[Darshan-users] Module contains incomplete data
Phil Carns
carns at mcs.anl.gov
Tue May 10 15:28:09 CDT 2022
Hunh, that's interesting. On most systems, the install process would
set either RUNPATH or RPATH in the executable to point to the install
directory's lib path so that LD_LIBRARY_PATH does not need to be set.
For example, the darshan-parser binary installed in
/home/carns/working/install/bin on my laptop shows this:
carns-x1-7g ~/w/i/bin> readelf -d darshan-parser |grep RUNPATH
0x000000000000001d (RUNPATH) Library runpath:
[/home/carns/working/install/lib]
carns-x1-7g ~/w/i/bin> readelf -d darshan-parser |grep RPATH
You have to check both because some platforms might use RUNPATH or
RPATH. They have slightly different semantics but accomplish the same
thing for our purposes. At any rate, since the executable has the path
embedded within it, it will work without having to set LD_LIBRARY_PATH.
I'm not sure why you are having a different experience, but it sounds
like things are up and running for you anyhow.
thanks,
-Phil
On 5/9/22 1:59 AM, Jiří Nádvorník wrote:
> Hi Phil and others,
>
> in the end the problem was somewhere else and much more prosaic :/.

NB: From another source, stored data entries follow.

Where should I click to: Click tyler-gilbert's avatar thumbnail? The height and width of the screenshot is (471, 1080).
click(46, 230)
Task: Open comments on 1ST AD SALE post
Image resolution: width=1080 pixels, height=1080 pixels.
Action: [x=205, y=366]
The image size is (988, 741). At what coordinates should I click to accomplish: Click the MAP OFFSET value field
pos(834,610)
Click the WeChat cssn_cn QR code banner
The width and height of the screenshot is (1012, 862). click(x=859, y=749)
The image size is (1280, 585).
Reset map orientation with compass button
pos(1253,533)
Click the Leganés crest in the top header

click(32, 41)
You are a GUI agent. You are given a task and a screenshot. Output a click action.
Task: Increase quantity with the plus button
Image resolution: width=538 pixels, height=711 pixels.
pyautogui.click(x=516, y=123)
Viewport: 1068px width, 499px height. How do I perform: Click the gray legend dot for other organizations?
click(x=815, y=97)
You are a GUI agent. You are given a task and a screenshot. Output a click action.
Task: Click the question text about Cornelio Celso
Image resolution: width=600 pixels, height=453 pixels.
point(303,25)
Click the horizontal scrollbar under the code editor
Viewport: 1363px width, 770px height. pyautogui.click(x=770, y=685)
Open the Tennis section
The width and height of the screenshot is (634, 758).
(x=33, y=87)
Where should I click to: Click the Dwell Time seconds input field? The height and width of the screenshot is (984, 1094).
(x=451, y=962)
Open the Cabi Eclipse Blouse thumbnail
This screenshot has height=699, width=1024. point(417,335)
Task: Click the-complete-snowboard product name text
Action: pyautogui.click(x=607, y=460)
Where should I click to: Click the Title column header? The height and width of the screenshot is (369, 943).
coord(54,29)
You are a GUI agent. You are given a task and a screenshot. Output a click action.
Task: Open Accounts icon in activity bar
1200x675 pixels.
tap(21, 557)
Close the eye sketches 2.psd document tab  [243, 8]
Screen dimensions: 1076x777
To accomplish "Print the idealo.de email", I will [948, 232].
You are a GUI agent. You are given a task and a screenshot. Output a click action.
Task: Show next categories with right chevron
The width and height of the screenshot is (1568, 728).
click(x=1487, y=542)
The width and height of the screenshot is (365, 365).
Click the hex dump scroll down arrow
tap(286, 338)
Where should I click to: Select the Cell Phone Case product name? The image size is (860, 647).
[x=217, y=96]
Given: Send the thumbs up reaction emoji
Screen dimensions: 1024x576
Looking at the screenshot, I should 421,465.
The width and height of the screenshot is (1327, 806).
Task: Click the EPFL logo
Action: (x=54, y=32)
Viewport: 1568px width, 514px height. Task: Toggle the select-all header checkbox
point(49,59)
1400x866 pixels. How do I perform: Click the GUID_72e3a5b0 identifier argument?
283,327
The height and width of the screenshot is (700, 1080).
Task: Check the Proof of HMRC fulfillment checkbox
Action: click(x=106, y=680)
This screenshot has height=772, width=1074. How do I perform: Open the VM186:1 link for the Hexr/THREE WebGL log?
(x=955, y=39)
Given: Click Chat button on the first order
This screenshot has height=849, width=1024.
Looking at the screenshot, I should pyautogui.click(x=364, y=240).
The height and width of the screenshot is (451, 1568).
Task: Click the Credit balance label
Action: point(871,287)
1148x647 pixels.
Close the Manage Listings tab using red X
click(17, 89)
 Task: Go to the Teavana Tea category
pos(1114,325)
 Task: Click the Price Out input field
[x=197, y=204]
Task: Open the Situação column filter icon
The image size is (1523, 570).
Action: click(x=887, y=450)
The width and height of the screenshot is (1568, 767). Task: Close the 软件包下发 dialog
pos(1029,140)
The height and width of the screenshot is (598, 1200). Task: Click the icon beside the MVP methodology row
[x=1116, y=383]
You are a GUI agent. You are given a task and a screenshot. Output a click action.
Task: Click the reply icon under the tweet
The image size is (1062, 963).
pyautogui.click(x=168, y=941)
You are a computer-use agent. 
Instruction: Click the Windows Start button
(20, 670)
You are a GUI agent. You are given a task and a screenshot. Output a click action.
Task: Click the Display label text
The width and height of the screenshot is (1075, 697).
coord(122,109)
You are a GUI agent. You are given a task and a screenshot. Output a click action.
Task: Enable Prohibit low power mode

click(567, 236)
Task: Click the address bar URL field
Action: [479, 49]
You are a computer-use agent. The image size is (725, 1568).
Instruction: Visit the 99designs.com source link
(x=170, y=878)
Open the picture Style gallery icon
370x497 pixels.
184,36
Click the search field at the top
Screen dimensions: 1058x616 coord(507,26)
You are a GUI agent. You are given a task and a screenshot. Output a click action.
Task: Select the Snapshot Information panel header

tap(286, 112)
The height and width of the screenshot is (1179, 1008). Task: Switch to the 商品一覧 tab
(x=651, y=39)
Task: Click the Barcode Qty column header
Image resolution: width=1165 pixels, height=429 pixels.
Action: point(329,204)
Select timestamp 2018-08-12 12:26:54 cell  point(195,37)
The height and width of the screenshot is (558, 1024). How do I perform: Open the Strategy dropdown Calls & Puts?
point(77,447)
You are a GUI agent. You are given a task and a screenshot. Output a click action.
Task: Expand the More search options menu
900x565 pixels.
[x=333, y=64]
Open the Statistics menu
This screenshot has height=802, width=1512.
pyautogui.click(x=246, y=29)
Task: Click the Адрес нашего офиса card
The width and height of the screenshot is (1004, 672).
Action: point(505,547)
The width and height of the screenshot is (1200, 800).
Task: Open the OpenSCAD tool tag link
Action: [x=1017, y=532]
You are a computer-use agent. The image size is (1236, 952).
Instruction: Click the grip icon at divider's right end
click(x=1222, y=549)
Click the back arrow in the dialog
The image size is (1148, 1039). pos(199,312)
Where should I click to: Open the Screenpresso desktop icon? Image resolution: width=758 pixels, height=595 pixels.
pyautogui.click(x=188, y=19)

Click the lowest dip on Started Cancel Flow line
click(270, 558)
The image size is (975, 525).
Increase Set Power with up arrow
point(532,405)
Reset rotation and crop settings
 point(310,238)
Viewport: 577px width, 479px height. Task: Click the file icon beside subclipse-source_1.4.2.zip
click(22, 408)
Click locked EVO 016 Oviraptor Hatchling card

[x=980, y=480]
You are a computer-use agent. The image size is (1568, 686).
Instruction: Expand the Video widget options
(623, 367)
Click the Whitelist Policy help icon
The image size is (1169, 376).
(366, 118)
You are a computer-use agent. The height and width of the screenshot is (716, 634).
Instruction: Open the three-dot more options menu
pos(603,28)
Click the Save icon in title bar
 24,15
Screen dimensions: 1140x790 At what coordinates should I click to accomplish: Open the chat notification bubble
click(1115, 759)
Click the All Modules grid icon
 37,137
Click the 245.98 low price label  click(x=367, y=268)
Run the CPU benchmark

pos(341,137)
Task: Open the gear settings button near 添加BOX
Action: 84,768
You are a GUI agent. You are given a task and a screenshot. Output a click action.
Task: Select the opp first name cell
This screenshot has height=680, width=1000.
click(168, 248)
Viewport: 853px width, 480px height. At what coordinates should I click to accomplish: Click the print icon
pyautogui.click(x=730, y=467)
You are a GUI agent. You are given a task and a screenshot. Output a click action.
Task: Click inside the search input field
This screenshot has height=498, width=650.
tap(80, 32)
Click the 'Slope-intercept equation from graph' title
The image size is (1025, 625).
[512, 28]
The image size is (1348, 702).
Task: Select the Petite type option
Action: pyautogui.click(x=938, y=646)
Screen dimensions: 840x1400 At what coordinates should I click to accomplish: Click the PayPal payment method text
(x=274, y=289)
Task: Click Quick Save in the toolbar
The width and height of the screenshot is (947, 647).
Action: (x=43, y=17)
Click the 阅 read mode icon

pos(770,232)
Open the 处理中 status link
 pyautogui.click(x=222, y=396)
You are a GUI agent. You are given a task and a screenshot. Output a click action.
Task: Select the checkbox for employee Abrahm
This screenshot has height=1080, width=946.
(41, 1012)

> The path where darshan was installed by default (lib folder
> specifically) was missing from the LD_LIBRARY_PATH environment
> variable and therefore the library could not be found at runtime.
>
> BR,
>
> Jiri
>
>
>
> pá 6. 5. 2022 v 15:56 odesílatel Jiří Nádvorník
> <nadvornik.ji at gmail.com> napsal:
>
> Aha,
>
> maybe I formulated it wrongly. The problem is that the version
> that is installed by make install is taken from the .lib folder
> and not from the darshan-util one. So when trying to run for
> example darshan-parser, it complains about
> ".libs/libdarshan-util.so.0" missing.
>
> Cheers,
>
> Jiri
>
> st 4. 5. 2022 v 22:41 odesílatel Phil Carns <carns at mcs.anl.gov>
> napsal:
>
> Hi Jiri,
>
> For #2, are you talking about .libs/darshan-parser in the
> build path? If so, I wouldn't expect to be able to run that
> directly (in general, not particular to Darshan's build system).
>
> Autotools and libtool create executables in .libs subdirs as
> part of the build process, but those are intermediate
> executables that don't have final library paths set. The copy
> installed in <prefix>/bin should be fine (and should use
> corresponding installed libraries), and you should also be
> able to run darshan-parser one level up in the build tree
> (that's actually a shell script wrapper created by libtool
> that will run the .libs/darshan-parser with library paths set
> to the build tree).
>
> Sometimes .libs/ executables might work, but it's a little
> dicey what libraries they will pick up so it's usually not a
> good idea.
>
> thanks,
>
> -Phil
>
> On 4/27/22 1:34 PM, Jiří Nádvorník wrote:
>> Hi,
>>
>> to reproduce the installation issue:
>> mkdir darshan_root
>> cd darshan_root
>> git clone https://github.com/darshan-hpc/darshan.git .
>>
>> Then cd darshan-utils/ and then run:
>> autoconf
>> configure
>> make install
>>
>> Then:
>>
>> 1. If running darshan-parser within the same folder it runs
>> fine.
>> 2. If running .lib/darshan-parser (which is installed by
>> make install) it crashes with the library not available,
>> see the previous email.
>>
>> Cheers,
>>
>> Jiri
>>
>>
>>
>> st 27. 4. 2022 v 18:23 odesílatel Snyder, Shane
>> <ssnyder at mcs.anl.gov> napsal:
>>
>> Great, I'm glad that you were able to get the
>> instrumentation mostly working!
>>
>> I think it's sensible to ignore Python source/compiled
>> code for most cases -- I doubt there's any insight to
>> gain and you'll just end up trying to filter them out
>> when analyzing logs anyways.
>>
>> I'm not sure what's going on with the installation issues
>> you mention. If you think something might be wrong with
>> Darshan's build, then would you mind sharing how you ran
>> configure, etc.? I could see if I'm able to reproduce
>> anything.
>>
>> If you wouldn't mind starting a new thread related to the
>> HDF5 issue, I think that would be helpful -- it might
>> help if other users ever want to search the list archive
>> for h5py/HDF5 related issues if you include those in the
>> title.
>>
>> --Shane
>> ------------------------------------------------------------------------
>> *From:* Jiří Nádvorník <nadvornik.ji at gmail.com>
>> *Sent:* Wednesday, April 27, 2022 11:06 AM
>> *To:* Snyder, Shane <ssnyder at mcs.anl.gov>
>> *Cc:* darshan-users at lists.mcs.anl.gov
>> <darshan-users at lists.mcs.anl.gov>
>> *Subject:* Re: [Darshan-users] Module contains incomplete
>> data
>> Hi,
>>
>> yes, that NAMEMEM got it done. I also excluded .py and
>> .pyc files - those reads are only loading of them, right?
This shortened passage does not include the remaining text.